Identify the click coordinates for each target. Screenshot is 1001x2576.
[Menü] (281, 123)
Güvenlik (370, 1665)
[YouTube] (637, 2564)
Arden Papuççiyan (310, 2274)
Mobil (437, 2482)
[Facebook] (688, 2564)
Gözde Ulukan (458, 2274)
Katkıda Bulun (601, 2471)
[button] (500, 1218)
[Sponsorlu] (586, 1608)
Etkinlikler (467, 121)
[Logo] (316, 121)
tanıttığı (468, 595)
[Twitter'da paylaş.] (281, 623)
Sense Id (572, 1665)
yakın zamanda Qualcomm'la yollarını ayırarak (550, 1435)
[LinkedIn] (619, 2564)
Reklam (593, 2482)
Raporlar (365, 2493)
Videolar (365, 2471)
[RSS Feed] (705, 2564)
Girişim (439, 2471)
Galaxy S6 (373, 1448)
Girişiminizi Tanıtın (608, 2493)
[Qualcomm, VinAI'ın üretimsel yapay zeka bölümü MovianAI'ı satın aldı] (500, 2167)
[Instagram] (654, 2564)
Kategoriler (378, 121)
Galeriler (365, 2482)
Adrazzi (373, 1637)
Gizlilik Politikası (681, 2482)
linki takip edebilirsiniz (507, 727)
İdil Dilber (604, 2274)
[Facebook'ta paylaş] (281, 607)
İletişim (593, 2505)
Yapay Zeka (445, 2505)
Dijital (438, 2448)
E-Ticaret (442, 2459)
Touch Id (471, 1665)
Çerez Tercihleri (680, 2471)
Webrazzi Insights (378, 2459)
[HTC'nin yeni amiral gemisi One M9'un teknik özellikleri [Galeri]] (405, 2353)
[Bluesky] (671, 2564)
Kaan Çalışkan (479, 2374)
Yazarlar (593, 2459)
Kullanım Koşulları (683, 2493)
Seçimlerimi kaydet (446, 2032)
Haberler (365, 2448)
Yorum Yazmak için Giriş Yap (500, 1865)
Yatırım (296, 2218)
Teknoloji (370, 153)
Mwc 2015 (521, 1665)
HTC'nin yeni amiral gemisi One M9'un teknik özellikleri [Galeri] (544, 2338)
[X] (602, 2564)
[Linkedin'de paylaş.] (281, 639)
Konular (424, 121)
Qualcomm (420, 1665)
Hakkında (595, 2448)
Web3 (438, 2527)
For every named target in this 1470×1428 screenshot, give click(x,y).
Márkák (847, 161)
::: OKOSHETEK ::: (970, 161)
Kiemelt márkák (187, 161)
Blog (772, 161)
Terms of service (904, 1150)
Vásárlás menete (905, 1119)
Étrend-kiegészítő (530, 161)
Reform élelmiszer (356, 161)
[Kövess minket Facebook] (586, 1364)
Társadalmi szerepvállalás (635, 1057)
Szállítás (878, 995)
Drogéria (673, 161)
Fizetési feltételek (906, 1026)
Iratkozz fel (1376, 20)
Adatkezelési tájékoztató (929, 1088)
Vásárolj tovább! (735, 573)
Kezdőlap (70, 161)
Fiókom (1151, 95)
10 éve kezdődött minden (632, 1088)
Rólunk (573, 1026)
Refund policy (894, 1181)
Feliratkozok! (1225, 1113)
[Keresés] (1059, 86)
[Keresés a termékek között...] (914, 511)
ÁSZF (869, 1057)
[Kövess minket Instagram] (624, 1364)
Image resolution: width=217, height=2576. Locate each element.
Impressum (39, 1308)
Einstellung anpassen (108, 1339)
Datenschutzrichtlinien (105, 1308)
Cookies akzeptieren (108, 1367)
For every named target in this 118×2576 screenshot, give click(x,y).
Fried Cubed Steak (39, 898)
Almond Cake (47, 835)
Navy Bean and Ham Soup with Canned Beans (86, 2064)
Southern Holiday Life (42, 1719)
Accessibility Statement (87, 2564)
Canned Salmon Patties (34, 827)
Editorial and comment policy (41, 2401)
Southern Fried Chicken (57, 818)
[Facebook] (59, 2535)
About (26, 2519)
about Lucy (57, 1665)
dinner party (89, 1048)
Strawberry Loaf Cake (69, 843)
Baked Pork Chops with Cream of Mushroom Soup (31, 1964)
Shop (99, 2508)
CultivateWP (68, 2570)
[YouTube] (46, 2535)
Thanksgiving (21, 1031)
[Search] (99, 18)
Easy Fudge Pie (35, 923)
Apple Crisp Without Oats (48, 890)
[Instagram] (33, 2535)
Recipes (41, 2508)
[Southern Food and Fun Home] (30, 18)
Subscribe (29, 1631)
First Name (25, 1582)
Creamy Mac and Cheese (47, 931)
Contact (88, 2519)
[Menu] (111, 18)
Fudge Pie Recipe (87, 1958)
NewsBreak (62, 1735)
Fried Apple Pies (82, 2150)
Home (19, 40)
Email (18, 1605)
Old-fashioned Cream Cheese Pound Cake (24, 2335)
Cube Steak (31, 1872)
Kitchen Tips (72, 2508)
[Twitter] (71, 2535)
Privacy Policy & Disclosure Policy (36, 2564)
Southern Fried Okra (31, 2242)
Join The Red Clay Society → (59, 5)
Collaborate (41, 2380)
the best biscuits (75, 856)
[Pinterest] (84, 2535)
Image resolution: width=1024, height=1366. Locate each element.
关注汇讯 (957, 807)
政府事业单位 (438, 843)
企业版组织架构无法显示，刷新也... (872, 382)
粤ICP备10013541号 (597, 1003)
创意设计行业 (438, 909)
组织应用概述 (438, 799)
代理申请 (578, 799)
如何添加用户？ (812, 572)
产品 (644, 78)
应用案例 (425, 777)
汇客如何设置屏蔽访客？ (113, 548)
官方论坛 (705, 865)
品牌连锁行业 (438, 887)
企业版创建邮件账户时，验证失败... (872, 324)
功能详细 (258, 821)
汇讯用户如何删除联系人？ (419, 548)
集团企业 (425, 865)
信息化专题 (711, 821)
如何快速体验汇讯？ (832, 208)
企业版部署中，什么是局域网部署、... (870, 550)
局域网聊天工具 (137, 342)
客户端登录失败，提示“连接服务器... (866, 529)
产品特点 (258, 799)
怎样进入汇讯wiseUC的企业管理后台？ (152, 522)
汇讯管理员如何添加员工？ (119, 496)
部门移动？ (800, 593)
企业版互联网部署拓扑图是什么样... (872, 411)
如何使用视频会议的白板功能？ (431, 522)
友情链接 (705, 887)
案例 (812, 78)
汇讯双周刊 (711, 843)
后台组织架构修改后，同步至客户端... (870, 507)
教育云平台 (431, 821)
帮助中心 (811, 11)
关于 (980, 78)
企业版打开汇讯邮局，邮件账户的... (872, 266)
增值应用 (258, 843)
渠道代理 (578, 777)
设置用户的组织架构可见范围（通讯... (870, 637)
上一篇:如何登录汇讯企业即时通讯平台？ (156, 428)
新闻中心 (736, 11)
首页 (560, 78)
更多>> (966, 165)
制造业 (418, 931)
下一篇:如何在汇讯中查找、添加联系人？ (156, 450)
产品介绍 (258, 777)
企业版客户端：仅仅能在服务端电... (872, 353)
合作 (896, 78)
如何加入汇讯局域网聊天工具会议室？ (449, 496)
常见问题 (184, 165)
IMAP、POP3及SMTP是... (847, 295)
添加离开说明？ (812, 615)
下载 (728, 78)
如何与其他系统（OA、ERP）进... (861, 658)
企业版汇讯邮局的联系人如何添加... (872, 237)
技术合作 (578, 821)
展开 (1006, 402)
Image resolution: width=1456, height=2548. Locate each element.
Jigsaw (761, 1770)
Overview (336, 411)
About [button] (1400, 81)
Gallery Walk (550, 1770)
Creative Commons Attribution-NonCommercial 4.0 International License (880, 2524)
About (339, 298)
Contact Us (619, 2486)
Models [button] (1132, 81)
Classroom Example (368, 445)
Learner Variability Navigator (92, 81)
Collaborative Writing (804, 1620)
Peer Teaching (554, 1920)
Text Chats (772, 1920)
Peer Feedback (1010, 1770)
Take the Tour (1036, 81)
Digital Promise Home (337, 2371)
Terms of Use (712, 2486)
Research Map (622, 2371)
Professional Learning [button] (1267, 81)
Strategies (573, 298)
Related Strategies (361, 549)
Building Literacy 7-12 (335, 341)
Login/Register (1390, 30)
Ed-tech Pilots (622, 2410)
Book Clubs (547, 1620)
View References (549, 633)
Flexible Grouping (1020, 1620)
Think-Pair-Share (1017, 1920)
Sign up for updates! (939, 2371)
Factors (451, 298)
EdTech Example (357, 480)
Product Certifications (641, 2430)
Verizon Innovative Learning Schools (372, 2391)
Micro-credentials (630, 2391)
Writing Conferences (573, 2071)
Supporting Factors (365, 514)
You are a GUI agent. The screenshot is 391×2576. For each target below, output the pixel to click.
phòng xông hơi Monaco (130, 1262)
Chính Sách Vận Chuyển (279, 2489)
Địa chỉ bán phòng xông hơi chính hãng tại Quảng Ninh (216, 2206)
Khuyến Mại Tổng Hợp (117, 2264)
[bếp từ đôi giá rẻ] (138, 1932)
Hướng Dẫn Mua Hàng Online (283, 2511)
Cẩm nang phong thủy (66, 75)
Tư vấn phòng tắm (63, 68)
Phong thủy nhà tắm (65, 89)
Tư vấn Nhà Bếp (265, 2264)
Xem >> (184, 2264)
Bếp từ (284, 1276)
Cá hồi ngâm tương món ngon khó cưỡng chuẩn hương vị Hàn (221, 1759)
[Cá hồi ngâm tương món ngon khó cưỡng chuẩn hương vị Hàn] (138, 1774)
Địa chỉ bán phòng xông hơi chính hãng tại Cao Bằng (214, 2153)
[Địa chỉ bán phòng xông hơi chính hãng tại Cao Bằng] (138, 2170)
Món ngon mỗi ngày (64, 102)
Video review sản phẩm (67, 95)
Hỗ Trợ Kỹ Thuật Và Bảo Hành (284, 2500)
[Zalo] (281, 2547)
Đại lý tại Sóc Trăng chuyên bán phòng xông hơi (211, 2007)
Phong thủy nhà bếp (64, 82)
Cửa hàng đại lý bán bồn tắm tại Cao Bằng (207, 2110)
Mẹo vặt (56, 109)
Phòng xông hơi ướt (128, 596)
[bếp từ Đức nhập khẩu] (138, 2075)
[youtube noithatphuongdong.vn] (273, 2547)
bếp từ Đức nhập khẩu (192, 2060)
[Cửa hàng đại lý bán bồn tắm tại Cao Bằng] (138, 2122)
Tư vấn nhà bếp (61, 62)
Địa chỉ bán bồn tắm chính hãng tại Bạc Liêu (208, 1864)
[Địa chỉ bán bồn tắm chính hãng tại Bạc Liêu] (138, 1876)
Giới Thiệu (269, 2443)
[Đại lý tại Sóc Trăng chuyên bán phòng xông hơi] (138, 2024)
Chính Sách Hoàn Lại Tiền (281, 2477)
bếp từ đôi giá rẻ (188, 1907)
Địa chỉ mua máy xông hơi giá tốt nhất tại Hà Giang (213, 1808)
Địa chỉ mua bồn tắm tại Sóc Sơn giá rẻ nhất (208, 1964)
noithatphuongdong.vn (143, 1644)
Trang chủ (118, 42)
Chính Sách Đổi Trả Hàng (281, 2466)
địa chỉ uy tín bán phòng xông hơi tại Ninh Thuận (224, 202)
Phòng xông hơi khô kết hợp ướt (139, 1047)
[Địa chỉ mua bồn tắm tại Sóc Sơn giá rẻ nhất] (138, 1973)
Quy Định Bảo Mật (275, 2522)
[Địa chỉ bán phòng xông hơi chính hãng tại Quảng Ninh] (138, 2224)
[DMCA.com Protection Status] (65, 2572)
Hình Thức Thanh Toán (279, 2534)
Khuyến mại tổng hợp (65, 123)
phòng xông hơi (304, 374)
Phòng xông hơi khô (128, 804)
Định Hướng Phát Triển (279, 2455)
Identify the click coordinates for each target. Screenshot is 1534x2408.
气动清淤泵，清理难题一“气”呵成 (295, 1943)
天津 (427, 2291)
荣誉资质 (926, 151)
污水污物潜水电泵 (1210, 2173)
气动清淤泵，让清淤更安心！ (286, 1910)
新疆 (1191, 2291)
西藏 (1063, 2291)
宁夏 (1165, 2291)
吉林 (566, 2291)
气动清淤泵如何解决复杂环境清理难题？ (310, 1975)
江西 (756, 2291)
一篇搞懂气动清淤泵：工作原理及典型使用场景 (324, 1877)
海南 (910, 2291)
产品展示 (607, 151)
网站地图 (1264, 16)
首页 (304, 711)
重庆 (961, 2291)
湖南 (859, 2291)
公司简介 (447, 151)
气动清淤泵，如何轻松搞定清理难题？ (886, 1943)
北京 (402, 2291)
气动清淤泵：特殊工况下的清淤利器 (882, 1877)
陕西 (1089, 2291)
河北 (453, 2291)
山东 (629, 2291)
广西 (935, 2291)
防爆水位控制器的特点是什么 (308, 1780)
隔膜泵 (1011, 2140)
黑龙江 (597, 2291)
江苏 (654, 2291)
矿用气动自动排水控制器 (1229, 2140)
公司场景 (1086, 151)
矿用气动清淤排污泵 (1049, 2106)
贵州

● ● ● ● ● ● ●

Please provide an exact transcription of each line from the one holding "河北 (453, 2291)" through the final line of the data above.

Exercise output.
河北 (453, 2291)
山东 (629, 2291)
广西 (935, 2291)
防爆水位控制器的特点是什么 (308, 1780)
隔膜泵 (1011, 2140)
黑龙江 (597, 2291)
江苏 (654, 2291)
矿用气动自动排水控制器 (1229, 2140)
公司场景 (1086, 151)
矿用气动清淤排污泵 (1049, 2106)
贵州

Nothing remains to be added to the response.